[YOUR OBJECTIVE]: Starting at the line containing "The width and" and ending at the last line of the records, switch "pencil" to "gear" and write those lines out again with nothing else changed. Leave the pictures out of your answer.

[SUPPLIED MATERIAL]:
-- -- --
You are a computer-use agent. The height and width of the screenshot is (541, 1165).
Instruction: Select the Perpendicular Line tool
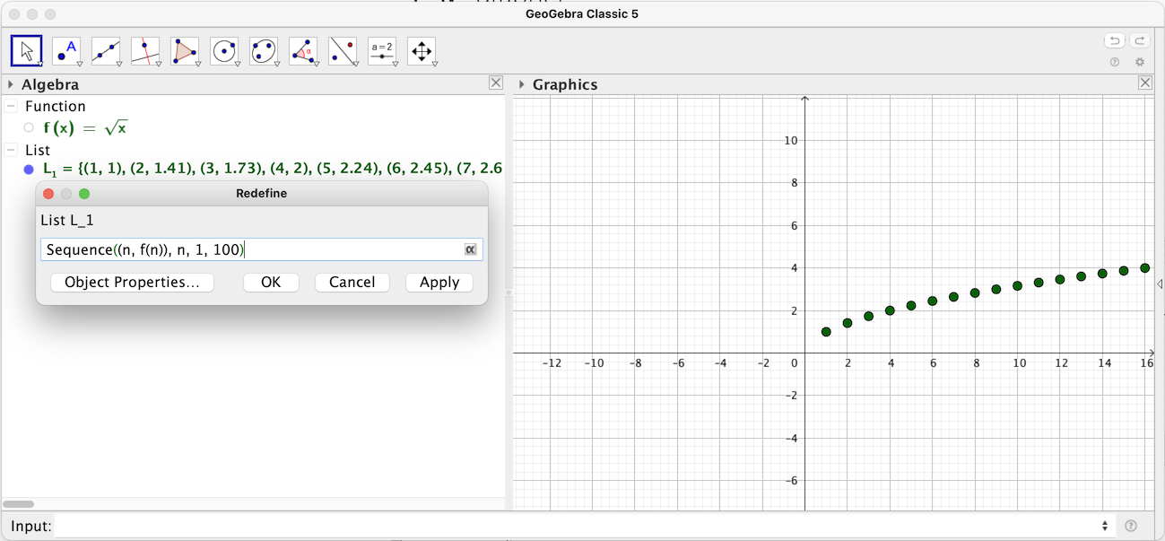145,51
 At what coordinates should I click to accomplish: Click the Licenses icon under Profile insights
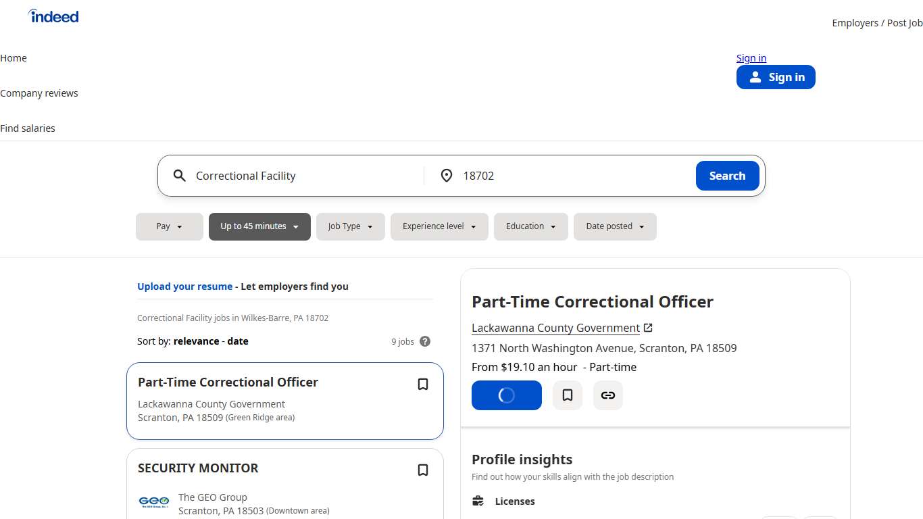click(x=478, y=501)
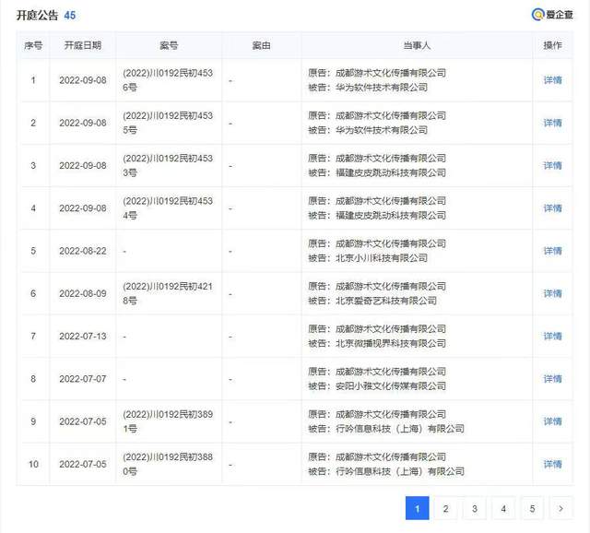
Task: Click the 案号 column header
Action: (x=169, y=45)
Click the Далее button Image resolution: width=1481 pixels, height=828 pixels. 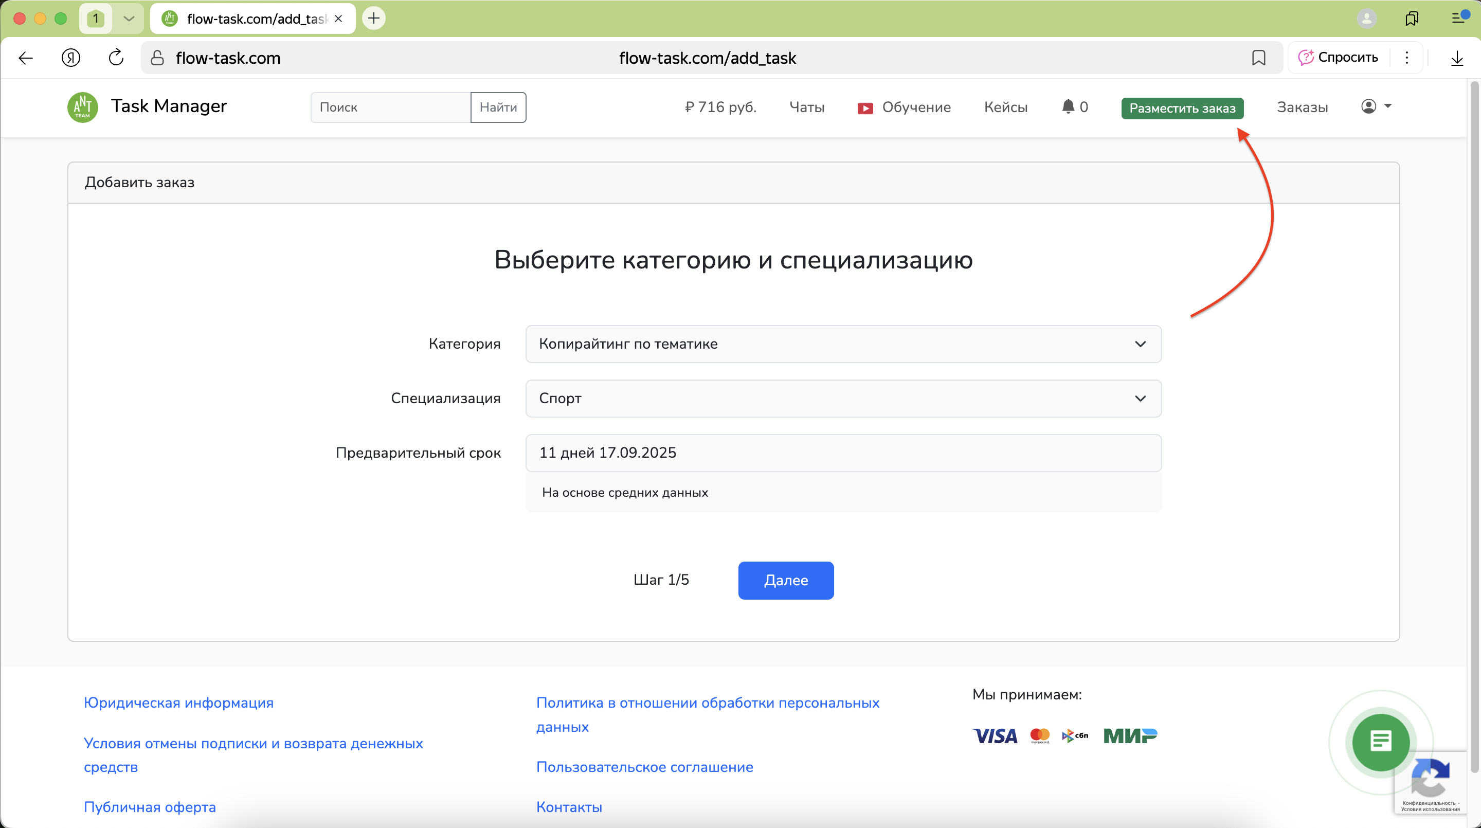click(x=786, y=580)
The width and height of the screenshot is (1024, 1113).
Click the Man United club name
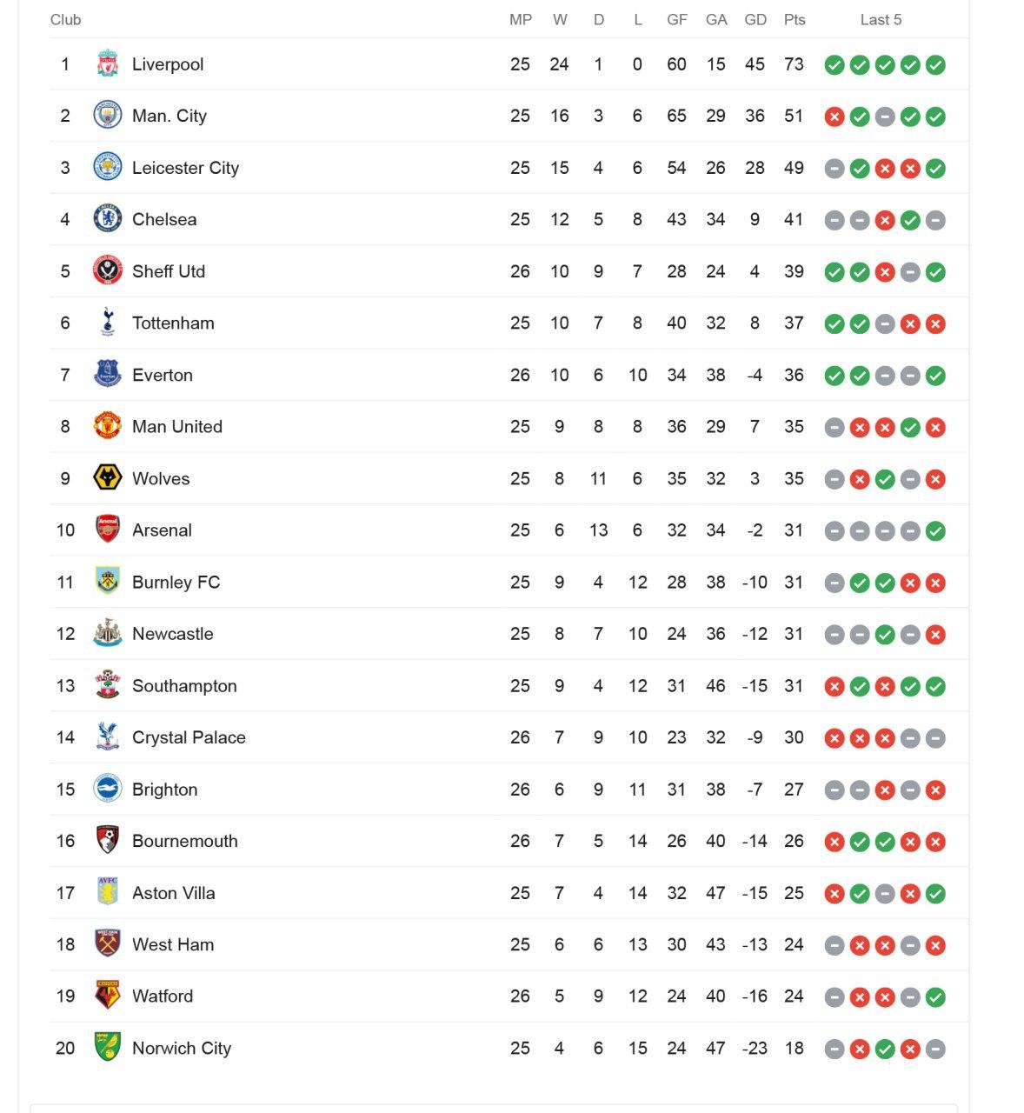coord(177,426)
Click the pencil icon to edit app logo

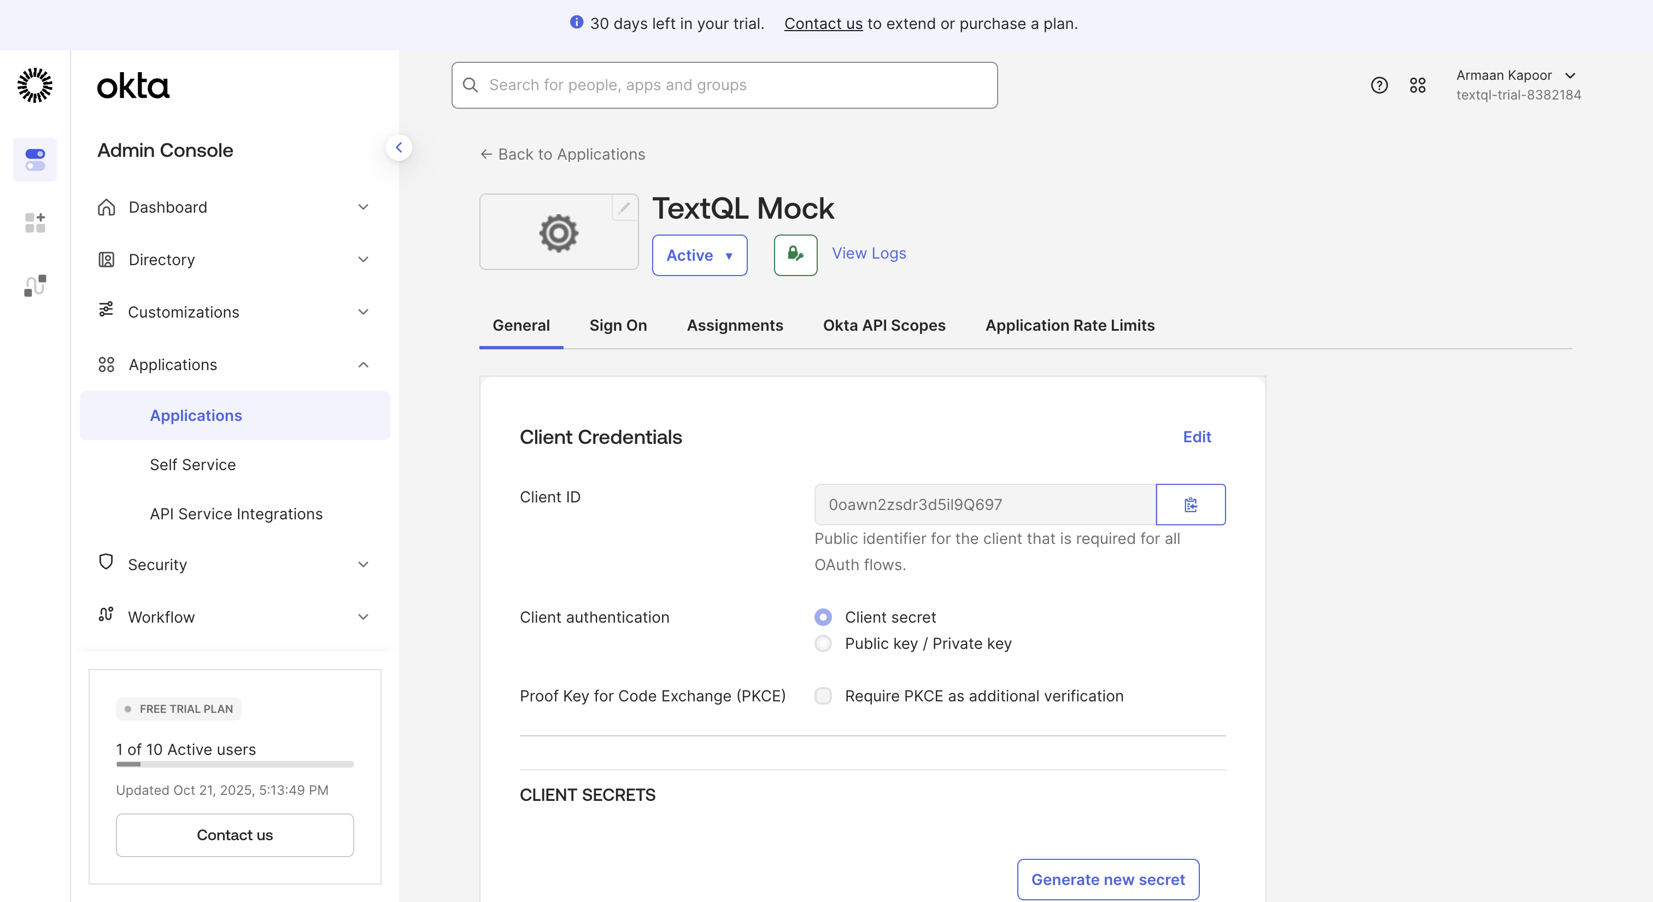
-- -- --
[EXERCISE RESULT]:
The width and height of the screenshot is (1024, 1113).
Click the Man United club name
coord(177,426)
Click the gear icon to edit app logo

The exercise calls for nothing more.